Having an affair with the girl. So what’s going on?








Affairs can be exhilarating, exciting, passionate and romantic. They can also - more commonly - be damaging, destructive, cruel, painful, time-wasting and demeaning.
But what is an affair? Well, what it’s not is a drunken fumble at the firm’s Christmas party. It isn’t a one-night stand either. Neither is it a romance between two people who are both free of other entanglements.
An affair is a sexual relationship that lasts more than one night where at least one of the lovers is publicly committed to someone else.
And, sadly, affairs inevitably hurt someone and frequently they hurt all the parties involved including children, if there are any. Some affairs of course end happily for the couple - let’s face it, plenty of good second marriages began as illicit romances - but the vast majority of extra-marital liaisons don’t end in a new marriage or relationship. In fact I estimate that at least 80 per cent end up unhappily and cause misery all round. So starting an affair is not a brilliant step to take - and yet people do it all the time.
It’s quite common for folk caught up in affairs to ask agony aunts like me whether affairs can ‘help a marriage’. They also ask if affairs can be ‘harmless,’ or ‘just a bit of fun’.

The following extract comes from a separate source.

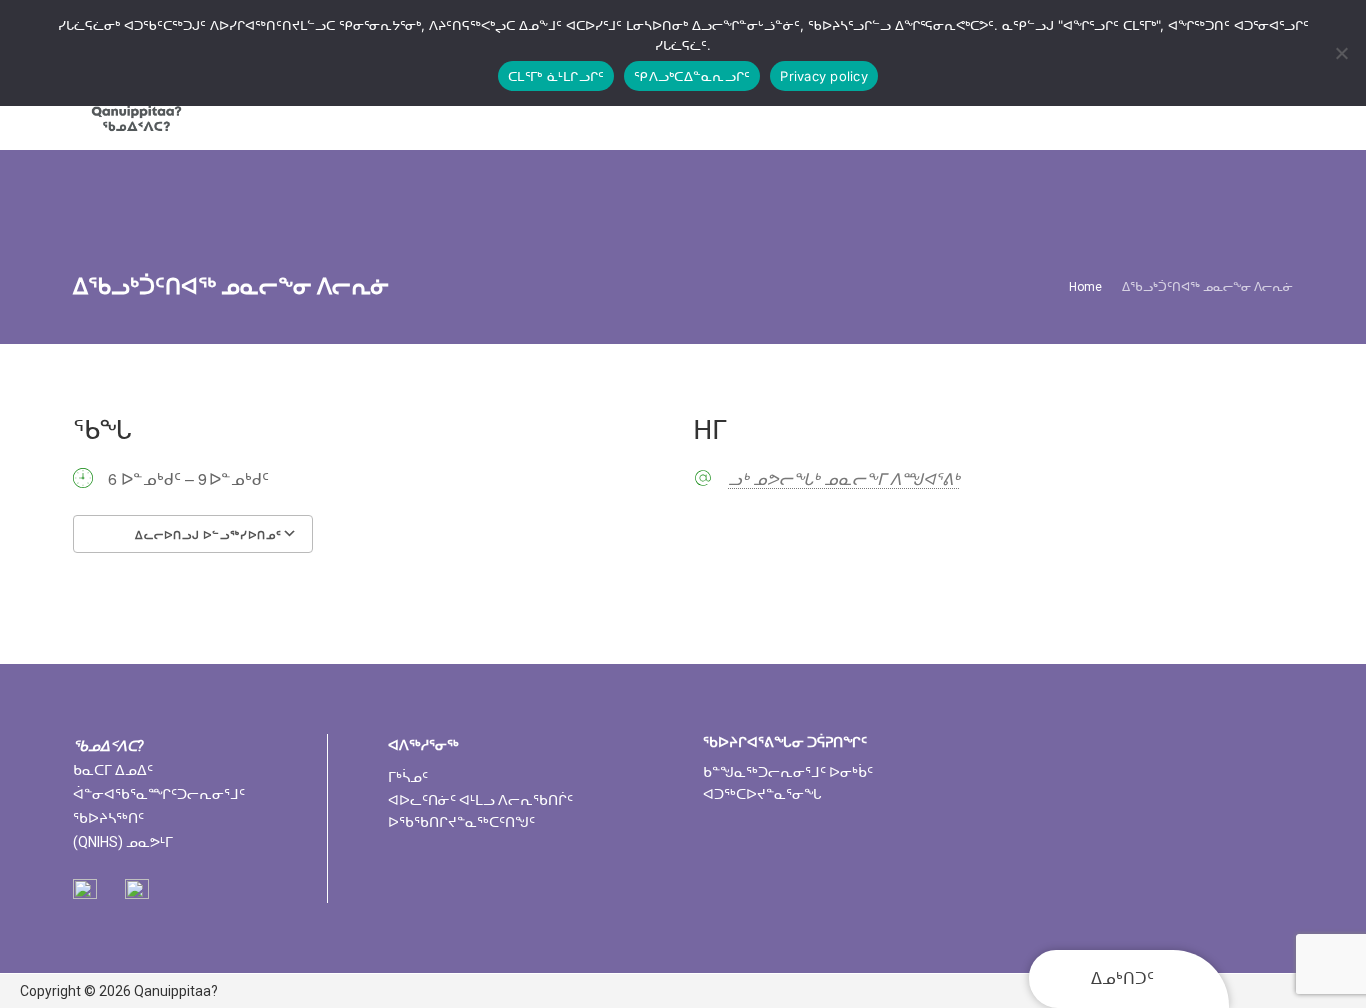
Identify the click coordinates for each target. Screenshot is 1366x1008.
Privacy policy (824, 76)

And often a single person who is romantically involved with a married one will ask if I think that his or her lover will ever leave home. Frequently in such situations single people feel quite desperate that yet another year has gone by in which they’ve had to live a lie and in which they’ve had to spend another birthday or Christmas or New Year alone.
People also ask for advice about whether or not to leave a hopeless marriage and start again with someone they love. And worried spouses frequently ask agony aunts, therapists and lifecoahces how to tell if a partner is being unfaithful.